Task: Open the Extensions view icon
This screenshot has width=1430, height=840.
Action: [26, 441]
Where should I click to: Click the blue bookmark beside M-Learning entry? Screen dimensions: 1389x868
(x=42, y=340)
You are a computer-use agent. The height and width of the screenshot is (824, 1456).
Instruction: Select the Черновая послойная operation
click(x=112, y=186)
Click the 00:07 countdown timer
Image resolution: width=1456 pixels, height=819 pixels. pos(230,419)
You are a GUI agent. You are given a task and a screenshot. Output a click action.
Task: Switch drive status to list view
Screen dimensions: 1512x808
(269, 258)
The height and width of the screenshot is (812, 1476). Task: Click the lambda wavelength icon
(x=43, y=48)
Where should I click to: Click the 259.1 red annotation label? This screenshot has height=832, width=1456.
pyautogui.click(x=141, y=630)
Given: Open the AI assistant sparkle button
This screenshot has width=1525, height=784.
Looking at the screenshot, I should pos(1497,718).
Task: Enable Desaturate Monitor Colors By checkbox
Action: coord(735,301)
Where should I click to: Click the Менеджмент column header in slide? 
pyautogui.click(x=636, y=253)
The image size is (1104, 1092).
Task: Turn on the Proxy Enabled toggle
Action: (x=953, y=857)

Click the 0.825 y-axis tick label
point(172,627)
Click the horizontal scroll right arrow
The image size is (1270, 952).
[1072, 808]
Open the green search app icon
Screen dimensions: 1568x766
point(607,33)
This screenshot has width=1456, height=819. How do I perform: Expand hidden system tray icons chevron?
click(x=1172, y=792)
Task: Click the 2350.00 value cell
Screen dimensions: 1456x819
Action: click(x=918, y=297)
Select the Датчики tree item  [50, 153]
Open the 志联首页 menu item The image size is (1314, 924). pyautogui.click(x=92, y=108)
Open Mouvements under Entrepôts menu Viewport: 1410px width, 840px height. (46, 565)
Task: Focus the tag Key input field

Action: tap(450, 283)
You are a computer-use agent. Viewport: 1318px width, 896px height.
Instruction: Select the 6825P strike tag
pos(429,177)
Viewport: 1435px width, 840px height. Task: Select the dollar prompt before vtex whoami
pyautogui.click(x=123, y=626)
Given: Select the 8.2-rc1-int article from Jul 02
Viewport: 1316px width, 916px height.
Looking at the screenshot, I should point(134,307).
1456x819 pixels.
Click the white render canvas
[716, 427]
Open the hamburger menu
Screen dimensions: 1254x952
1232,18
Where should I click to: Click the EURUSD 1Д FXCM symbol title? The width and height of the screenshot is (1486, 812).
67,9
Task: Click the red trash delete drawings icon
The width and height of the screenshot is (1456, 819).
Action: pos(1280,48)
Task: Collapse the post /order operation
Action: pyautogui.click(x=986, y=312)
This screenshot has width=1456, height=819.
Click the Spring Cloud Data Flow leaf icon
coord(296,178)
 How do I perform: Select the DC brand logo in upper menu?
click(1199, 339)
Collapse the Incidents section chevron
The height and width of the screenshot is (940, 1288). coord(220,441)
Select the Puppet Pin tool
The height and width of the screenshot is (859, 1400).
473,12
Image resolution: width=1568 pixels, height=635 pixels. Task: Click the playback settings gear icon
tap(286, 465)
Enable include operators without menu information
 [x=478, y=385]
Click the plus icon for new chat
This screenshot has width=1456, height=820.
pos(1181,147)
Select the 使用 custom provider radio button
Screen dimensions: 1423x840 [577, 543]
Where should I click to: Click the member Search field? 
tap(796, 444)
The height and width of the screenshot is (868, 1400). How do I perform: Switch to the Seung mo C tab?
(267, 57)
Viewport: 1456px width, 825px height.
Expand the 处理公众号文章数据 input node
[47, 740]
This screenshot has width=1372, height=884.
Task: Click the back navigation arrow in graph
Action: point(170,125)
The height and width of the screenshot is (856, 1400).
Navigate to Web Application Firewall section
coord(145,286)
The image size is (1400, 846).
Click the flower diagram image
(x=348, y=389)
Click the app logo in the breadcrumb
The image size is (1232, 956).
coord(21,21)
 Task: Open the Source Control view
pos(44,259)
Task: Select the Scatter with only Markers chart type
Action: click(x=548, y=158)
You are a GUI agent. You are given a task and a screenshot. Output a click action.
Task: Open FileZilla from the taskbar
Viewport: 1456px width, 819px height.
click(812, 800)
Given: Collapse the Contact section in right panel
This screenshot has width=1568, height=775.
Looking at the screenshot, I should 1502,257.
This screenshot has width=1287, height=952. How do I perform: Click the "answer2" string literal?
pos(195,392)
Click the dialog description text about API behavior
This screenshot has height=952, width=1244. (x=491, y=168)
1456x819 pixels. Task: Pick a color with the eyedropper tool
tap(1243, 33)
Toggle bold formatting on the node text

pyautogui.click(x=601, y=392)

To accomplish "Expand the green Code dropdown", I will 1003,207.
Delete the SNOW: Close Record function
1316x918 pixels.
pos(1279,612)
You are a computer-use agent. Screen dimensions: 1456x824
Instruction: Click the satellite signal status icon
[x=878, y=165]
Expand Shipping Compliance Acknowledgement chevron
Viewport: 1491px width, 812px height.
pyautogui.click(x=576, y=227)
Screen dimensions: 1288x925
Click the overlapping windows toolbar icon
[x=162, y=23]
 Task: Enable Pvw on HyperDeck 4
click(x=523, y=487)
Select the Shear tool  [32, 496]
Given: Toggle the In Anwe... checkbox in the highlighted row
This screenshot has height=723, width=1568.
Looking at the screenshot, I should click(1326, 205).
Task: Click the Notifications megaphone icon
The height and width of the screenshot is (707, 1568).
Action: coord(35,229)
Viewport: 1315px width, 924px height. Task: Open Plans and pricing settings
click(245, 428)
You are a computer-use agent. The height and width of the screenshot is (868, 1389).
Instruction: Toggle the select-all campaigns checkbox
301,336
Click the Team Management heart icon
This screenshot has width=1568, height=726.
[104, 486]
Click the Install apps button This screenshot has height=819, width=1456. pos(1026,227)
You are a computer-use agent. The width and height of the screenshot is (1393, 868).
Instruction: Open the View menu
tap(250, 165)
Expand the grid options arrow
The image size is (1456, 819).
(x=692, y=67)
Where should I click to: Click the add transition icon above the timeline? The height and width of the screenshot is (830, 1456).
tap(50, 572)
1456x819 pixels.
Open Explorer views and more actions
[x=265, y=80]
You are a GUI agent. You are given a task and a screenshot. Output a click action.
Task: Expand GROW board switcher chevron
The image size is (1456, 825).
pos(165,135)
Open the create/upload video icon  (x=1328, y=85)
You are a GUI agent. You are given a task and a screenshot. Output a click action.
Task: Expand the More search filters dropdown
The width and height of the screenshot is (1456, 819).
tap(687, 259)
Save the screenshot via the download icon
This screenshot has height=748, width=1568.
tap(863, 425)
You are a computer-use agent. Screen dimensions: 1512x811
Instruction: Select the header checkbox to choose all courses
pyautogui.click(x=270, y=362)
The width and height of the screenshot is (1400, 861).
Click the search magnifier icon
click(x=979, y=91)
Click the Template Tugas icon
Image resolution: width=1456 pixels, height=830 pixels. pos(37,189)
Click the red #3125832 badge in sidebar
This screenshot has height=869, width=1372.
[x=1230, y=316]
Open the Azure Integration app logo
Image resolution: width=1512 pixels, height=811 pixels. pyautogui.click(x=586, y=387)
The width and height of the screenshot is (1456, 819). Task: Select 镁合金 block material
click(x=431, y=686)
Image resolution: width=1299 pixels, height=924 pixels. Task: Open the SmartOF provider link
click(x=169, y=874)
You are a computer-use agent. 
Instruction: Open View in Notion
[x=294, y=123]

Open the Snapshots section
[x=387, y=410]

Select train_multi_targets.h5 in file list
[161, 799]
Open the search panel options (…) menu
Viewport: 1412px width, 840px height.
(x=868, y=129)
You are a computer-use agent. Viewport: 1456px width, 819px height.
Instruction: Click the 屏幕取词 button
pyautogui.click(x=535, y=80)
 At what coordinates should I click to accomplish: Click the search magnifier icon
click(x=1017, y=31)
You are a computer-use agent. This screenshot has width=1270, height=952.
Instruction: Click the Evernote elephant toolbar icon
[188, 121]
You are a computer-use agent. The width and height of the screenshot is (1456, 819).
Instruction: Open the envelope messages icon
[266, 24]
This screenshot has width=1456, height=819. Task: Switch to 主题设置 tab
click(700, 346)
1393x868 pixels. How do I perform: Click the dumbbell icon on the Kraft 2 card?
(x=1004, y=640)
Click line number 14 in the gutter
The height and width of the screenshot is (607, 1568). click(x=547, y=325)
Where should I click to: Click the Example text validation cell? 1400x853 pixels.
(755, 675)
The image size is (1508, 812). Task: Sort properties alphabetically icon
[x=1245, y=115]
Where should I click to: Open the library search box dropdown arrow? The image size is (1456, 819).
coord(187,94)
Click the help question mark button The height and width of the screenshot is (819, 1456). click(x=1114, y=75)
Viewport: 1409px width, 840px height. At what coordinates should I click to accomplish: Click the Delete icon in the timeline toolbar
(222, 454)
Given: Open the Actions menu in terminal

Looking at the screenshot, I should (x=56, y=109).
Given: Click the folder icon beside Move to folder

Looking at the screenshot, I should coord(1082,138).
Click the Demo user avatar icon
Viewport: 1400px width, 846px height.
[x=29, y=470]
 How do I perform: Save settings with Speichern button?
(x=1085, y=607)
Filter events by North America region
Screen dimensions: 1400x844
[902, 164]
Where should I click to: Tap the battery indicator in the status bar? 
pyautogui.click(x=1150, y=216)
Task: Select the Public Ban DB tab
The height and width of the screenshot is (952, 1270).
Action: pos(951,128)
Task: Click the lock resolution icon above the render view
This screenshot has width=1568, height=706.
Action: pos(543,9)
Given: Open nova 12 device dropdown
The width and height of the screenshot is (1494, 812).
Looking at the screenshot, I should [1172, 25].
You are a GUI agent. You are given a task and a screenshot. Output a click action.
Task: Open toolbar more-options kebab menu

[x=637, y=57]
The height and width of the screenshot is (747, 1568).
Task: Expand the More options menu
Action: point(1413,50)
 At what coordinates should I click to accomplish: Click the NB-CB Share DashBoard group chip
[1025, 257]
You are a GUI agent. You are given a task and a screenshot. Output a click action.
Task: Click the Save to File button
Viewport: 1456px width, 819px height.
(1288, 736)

Task objective>
The lines needed run from the first line of the data through the line containing "Given: Open the AI assistant sparkle button"; give them again exactly and nothing else.

Completed task>
Task: Open the Extensions view icon
This screenshot has width=1430, height=840.
Action: [26, 441]
Where should I click to: Click the blue bookmark beside M-Learning entry? Screen dimensions: 1389x868
(x=42, y=340)
You are a computer-use agent. The height and width of the screenshot is (824, 1456).
Instruction: Select the Черновая послойная operation
click(x=112, y=186)
Click the 00:07 countdown timer
Image resolution: width=1456 pixels, height=819 pixels. pos(230,419)
You are a GUI agent. You are given a task and a screenshot. Output a click action.
Task: Switch drive status to list view
Screen dimensions: 1512x808
(269, 258)
The height and width of the screenshot is (812, 1476). Task: Click the lambda wavelength icon
(x=43, y=48)
Where should I click to: Click the 259.1 red annotation label? This screenshot has height=832, width=1456.
pyautogui.click(x=141, y=630)
Given: Open the AI assistant sparkle button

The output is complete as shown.